Buscar al Resucitado
El primer objetivo de la liturgia de hoy nos invita a buscar al Resucitado. María Magdalena no se queda desolada y triste después del Gólgota, sino que busca al Señor. Su amor al Maestro la lleva a ir a verle hasta el sepulcro. Al ver la piedra quitada, corre a buscar a Pedro y Juan. Los tres experimentaron la prueba de la fe y, dice san Juan, que entendieron la Escritura, es decir, creyeron. Todos estamos llamados a vivir la misma experiencia de acercarnos a ver la tumba vacía y tener argumentos para creer que Cristo no sigue en la muerte, sino que ha resucitado. Aquellas vendas y el sudario enrollado fueron suficientes argumentos para saber que vivía. La fe, consecuencia directa de este encuentro con el Resucitado, se hace palpable en comunidad. Pedro, Juan y María Magdalena son modelos para que también nosotros busquemos a Cristo resucitado juntos.

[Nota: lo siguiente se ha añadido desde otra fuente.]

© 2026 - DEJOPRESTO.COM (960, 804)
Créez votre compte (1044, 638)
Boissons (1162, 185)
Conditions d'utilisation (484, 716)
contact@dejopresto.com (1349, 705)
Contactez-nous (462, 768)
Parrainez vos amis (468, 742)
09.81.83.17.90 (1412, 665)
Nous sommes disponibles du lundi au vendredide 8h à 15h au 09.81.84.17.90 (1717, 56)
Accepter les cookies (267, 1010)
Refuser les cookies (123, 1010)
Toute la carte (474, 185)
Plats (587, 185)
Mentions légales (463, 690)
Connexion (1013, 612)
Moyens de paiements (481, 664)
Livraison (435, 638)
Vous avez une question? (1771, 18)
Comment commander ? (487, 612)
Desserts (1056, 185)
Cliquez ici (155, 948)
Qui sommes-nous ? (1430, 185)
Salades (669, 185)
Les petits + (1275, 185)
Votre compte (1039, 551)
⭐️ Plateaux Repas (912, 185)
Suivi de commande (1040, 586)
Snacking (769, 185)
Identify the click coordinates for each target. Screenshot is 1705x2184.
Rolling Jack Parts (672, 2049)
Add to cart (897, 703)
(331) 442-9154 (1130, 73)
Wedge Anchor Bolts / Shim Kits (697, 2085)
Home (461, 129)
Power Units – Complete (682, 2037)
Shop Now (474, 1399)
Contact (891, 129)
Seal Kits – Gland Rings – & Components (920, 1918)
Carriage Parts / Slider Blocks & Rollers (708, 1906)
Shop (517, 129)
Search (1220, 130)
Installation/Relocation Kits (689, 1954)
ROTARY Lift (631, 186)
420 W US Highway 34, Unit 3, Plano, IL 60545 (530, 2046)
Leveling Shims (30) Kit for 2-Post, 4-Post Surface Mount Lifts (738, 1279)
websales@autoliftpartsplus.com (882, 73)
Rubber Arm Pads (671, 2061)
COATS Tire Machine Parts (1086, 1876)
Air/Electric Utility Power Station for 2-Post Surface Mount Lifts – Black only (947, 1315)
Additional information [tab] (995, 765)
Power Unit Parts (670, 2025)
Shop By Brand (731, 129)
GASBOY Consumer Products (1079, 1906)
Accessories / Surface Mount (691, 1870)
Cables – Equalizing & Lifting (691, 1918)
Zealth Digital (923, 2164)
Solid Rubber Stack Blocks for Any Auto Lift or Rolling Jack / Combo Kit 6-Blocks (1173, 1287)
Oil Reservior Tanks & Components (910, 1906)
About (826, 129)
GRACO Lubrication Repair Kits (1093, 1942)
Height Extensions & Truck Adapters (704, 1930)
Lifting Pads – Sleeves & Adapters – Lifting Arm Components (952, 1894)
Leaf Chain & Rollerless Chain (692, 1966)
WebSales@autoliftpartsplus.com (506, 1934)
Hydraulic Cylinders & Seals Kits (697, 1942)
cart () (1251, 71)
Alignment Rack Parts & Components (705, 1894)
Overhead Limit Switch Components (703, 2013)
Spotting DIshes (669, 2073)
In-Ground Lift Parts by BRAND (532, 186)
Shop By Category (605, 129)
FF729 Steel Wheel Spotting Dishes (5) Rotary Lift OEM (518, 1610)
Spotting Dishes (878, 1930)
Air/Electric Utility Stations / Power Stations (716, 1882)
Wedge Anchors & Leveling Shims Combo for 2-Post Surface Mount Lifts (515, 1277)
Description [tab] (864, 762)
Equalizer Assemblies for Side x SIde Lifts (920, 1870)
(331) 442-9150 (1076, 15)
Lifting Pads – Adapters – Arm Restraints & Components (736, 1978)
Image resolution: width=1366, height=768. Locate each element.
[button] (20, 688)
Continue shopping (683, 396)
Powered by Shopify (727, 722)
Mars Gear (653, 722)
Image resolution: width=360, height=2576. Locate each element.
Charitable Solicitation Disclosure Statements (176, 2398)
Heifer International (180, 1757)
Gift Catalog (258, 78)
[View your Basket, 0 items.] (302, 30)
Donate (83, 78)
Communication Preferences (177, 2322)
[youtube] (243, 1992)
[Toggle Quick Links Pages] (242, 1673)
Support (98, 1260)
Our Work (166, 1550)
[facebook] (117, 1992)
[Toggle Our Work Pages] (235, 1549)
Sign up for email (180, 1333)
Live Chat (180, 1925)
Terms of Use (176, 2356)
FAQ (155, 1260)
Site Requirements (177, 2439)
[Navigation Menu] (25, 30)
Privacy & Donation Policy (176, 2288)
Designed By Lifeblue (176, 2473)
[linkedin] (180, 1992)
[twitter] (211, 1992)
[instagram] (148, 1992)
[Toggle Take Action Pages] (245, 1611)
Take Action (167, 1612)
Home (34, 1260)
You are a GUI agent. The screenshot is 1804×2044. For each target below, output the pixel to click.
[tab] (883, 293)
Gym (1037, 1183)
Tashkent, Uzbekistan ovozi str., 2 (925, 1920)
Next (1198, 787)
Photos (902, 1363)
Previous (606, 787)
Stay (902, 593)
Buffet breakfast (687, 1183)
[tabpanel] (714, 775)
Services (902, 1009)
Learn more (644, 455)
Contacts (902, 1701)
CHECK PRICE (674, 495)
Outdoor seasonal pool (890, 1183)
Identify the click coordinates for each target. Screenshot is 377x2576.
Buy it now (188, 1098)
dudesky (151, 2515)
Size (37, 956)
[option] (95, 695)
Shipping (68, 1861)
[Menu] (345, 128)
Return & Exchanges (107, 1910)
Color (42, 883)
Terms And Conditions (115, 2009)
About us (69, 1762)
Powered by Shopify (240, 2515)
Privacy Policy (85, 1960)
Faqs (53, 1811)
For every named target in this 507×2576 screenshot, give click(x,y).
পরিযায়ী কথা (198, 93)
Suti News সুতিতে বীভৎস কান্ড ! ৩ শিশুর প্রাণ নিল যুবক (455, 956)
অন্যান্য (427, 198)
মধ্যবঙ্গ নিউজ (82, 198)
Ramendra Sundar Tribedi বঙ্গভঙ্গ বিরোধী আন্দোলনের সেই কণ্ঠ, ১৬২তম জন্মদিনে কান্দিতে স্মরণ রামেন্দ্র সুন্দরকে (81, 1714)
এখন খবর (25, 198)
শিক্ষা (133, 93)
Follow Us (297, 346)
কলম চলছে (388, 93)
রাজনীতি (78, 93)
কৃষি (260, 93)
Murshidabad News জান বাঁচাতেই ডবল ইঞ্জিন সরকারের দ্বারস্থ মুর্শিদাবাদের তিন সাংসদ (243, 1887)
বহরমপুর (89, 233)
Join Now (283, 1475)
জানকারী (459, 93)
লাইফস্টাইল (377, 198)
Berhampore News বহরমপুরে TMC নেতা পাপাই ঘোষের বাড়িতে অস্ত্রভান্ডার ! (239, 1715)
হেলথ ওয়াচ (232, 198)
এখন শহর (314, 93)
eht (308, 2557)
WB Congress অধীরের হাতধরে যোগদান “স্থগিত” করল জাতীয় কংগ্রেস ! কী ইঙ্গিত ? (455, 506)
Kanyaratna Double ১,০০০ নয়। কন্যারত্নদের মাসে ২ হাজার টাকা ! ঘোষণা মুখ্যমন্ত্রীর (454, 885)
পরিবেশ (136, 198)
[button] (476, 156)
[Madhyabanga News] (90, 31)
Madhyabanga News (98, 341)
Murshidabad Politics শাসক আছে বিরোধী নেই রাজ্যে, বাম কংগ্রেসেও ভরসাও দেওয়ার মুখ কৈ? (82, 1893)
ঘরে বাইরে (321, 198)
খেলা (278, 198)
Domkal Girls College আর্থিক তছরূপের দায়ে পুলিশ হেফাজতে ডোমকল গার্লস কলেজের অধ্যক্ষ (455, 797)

Cristo vive entre nosotros
La resurrección de Cristo no se queda en un acontecimiento pasado, sino que sigue siendo realidad actual. En Cristo resucitamos todos, como nos dice san Pablo en la segunda lectura: “habéis resucitado con Cristo”. La resurrección supone una manera distinta y diferente de vivir. Nos exige una nueva mentalidad, un nuevo corazón y nuevas obras como dice la liturgia pascual “nova sint omnia: corda, voces et opera”, es decir “sea todo nuevo: corazones, palabras y obras”. Aquí y ahora la resurrección nos exige cambiar la vida. Debemos resucitar a tantas cosas que están muertas en nuestra vida de fe. Como testigos de la resurrección debemos anunciar la presencia de Jesús entre nosotros. Tenemos que transmitir al mundo, a nuestro mundo, a nuestros hermanos el mensaje glorioso de la resurrección: es posible morir al pecado y resucitar a la vida. Debemos proclamar que no se acaba todo en la muerte, sino que hay futuro, esperanza y vida. La resurrección de Jesús nos pide cambiar nuestras relaciones frías y distantes por otras llenas de amor y solidaridad, de hermanos y no de extraños, miembros de la misma familia y pertenecientes a la misma casa.
Acabamos deseándonos unas FELICES PASCUAS con el deseo de hacer realidad en nosotros la presencia del Resucitado.